-- Records supplied follows --

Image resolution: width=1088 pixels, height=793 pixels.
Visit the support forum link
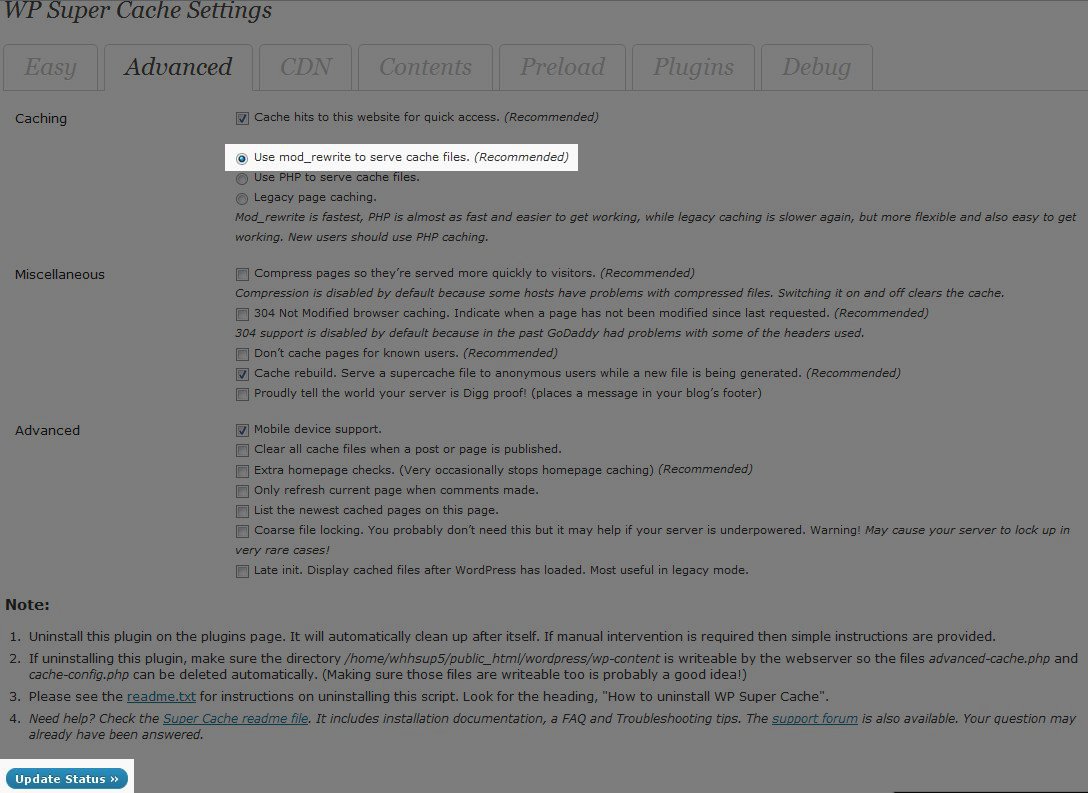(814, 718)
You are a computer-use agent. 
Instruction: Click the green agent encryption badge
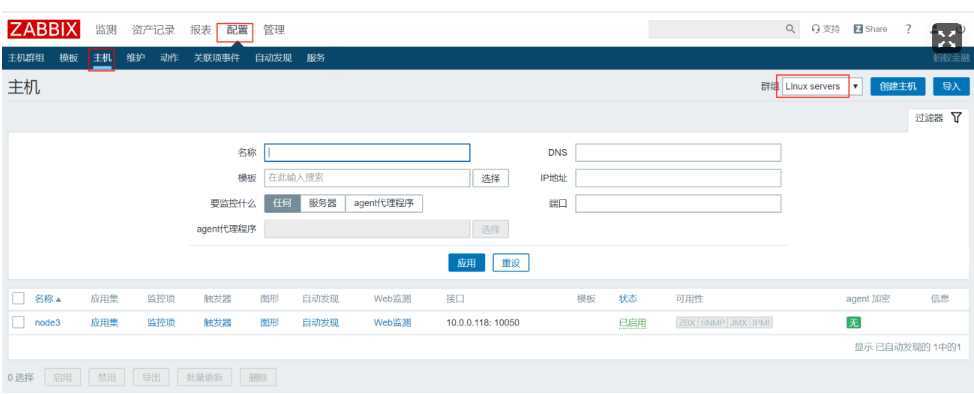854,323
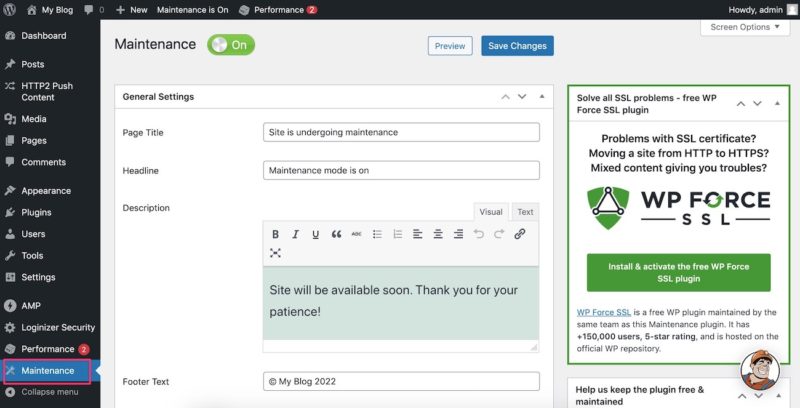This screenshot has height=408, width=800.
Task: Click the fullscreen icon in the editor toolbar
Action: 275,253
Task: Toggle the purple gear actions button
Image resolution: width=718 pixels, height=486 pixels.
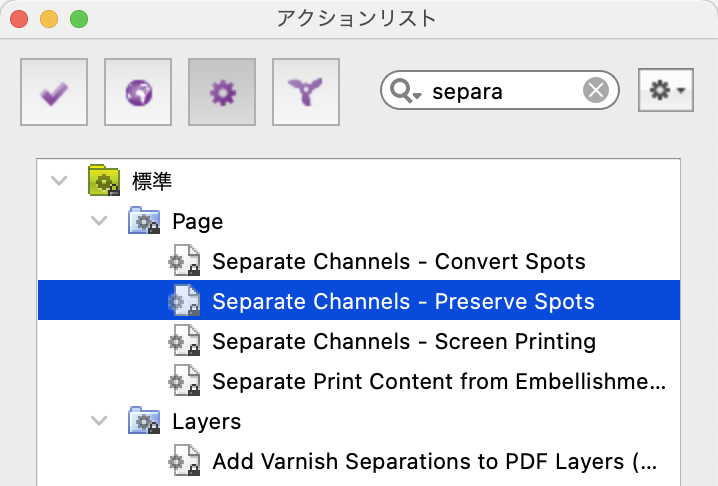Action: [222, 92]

-- Records supplied concluded --

### Problem to work on
Lines from the one containing "Task: Toggle the purple gear actions button" through the end of the entries above, both included, are to be written out exactly; no pictures and no other lines.

### Expected output
Task: Toggle the purple gear actions button
Image resolution: width=718 pixels, height=486 pixels.
Action: [222, 92]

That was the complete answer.